Liebe Leserinnen und Leser,

gestern hat in Quito, der Haupstadt von Ecuador, die Habitat III begonnen. Die große UN-Konferenz über Wohnraum und nachhaltige urbane Entwicklung findet nur alle zwanzig Jahre statt. Diesmal wird es vor allem darum gehen, die globalen Nachhaltigkeitsziele der Agenda 2030 und die Vereinbarungen des Pariser Klimaschutzabkommens mit der Stadtentwicklung zu verknüpfen. Schon im Vorfeld hat der WBGU deshalb gefordert, Urbanisierung zum zentralen Thema der Weltpolitik zu machen.
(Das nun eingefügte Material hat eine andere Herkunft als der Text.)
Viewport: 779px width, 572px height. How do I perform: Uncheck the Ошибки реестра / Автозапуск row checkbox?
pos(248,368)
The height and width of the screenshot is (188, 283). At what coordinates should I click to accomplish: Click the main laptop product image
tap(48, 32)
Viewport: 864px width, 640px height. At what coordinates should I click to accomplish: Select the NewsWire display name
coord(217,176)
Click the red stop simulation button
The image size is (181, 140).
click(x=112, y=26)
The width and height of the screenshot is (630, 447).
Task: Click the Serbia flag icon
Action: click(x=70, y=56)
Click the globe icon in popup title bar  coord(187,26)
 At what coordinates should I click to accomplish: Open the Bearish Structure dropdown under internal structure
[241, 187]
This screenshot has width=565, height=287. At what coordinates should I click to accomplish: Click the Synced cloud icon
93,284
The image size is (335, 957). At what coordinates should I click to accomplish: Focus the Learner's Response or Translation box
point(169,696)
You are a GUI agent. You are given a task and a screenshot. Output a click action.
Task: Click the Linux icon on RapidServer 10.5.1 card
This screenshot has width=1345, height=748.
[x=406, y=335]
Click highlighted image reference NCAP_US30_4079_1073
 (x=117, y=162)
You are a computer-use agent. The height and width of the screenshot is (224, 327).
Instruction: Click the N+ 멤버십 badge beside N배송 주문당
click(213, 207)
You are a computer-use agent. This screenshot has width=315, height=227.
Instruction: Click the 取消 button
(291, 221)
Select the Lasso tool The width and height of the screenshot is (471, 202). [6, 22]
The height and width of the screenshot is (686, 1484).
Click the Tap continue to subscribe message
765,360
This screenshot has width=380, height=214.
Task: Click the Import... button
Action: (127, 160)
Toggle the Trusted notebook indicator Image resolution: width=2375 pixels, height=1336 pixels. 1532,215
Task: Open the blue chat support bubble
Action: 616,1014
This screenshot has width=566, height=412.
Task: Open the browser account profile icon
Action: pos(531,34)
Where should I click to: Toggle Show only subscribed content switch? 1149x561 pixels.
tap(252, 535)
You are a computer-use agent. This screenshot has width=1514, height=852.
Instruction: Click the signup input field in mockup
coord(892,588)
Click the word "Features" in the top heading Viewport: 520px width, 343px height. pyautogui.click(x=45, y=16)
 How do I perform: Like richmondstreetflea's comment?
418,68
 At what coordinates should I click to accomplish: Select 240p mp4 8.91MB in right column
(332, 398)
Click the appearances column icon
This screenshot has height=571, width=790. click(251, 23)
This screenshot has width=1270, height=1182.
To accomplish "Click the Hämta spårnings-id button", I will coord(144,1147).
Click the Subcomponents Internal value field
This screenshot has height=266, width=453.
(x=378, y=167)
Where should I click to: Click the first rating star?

Neben zahlreichen Staats- und Regierungschefs von allen Kontinenten ist auch das Wuppertal Institut vor Ort vertreten. Unser Mann in Quito ist Oliver Lah, Projektleiter am Wuppertal Institut und seit Jahren unter anderem im internationalen Städte-Projekt SOLUTIONS, der UEMI und dem SUSTAIN EU-ASEAN-Projekt aktiv. Als Mitglied eines hochkarätig besetzten Expertenteams stellt er zum Beispiel die Ergebnisse der Policy Unit 9 vor, die Vorschläge für den Einsatz neuer Services und Technologien im urbanen Raum erarbeitet hat. Wird am Ende der Habitat III tatsächlich eine "New Urban Agenda" für das 21. Jahrhundert umgesetzt? Wir sind gespannt, was Oliver Lah in wenigen Tagen aus Quito berichtet.